NBA. Wizards odrobili 27 punktów straty, Durant z pierwszą "50" dla Warriors

Marcin Gortat rzucił sześć punktów i miał osiem zbiórek w wygranym przez Washington Wizards meczu z New York Knicks (118:113). To drugie zwycięstwo Wizards z rzędu.

Gortat zaczął mecz w pierwszej piątce, grał przez 22 minuty, trafił trzy z siedmiu rzutów z gry, miał osiem zbiórek (jedną w ataku), trzy asysty i przechwyt. Z zawodników pierwszej piątki grał najkrócej.

36 punktów dla Wizards rzucił Bradley Beal, a 22 miał Otto Porter.
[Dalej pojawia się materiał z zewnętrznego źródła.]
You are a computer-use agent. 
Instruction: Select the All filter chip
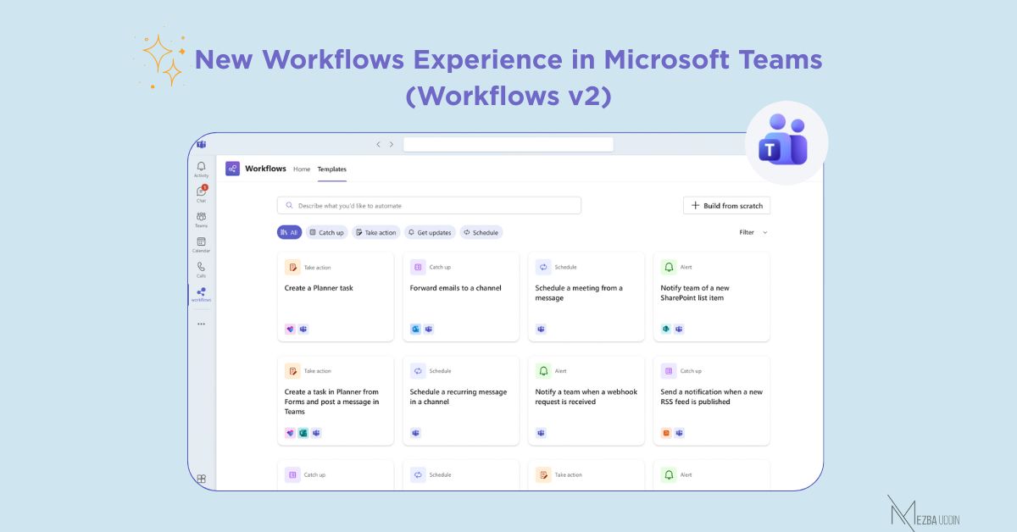(x=289, y=232)
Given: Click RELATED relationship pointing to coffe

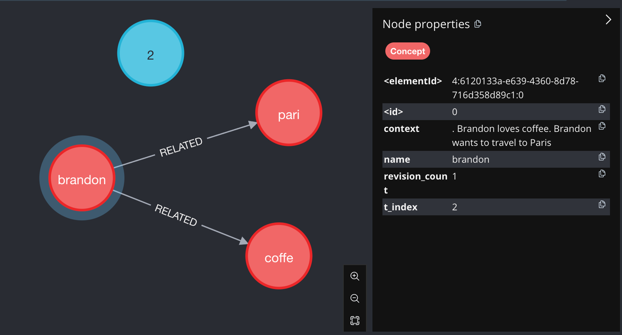Looking at the screenshot, I should click(x=176, y=215).
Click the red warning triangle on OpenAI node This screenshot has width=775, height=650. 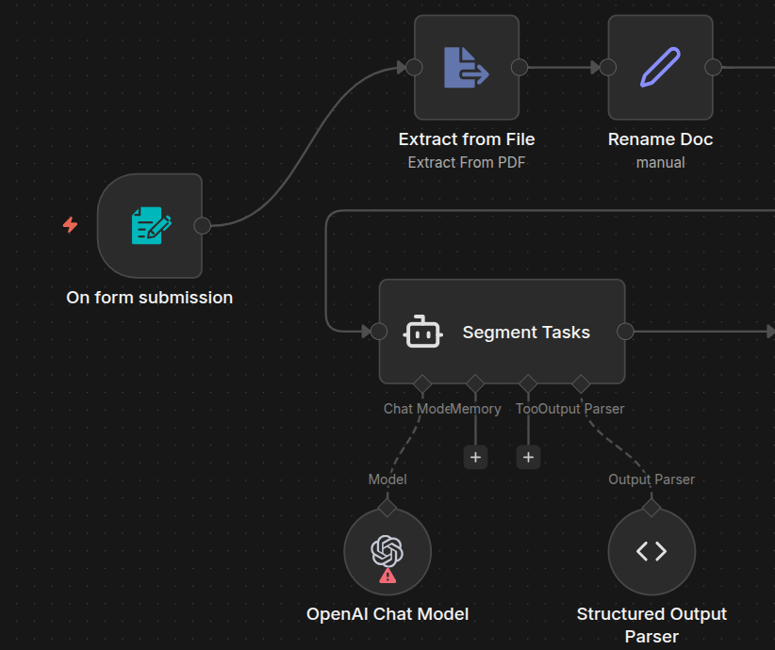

Najwięcej punktów dla Knicks rzucił Tim Hardaway Jr. - 37.

Wizards w drugiej kwarcie przegrywali nawet 41:68, ale potem wzięli się do roboty. Seria 42:15 na przełomie drugiej i trzeciej kwarty pozwoliła im wrócić do gry, a w czwartej kwarcie odskoczyli na kilka punktów i wygrali 118:113.

Wizards wygrali dwa ostatnie mecze i z bilansem 33-24 zajmują czwarte miejsce w Konferencji Wschodniej. Liderami są Toronto Raptors (41-16). Kolejny mecz drużyna Marcina Gortata zagra po przerwie na Mecz Gwiazd. 22 lutego rywalem Wizards będą Cleveland Cavaliers.

Liderami Konferencji Zachodniej są Houston Rockets (44-13), którzy wyprzedzili Golden State Warriors (44-14). Mistrzowie NBA w środę ulegli Portland Trail Blazers 117:123 mimo aż 50 punktów Kevina Duranta. Skrzydłowy po raz piąty w swojej karierze rzucił aż tyle punktów, ale pierwszy raz odkąd gra dla Warriors.

Najwięcej punktów dla Blazers rzucili Damian Lillard (44) oraz C.J. McCollum (27).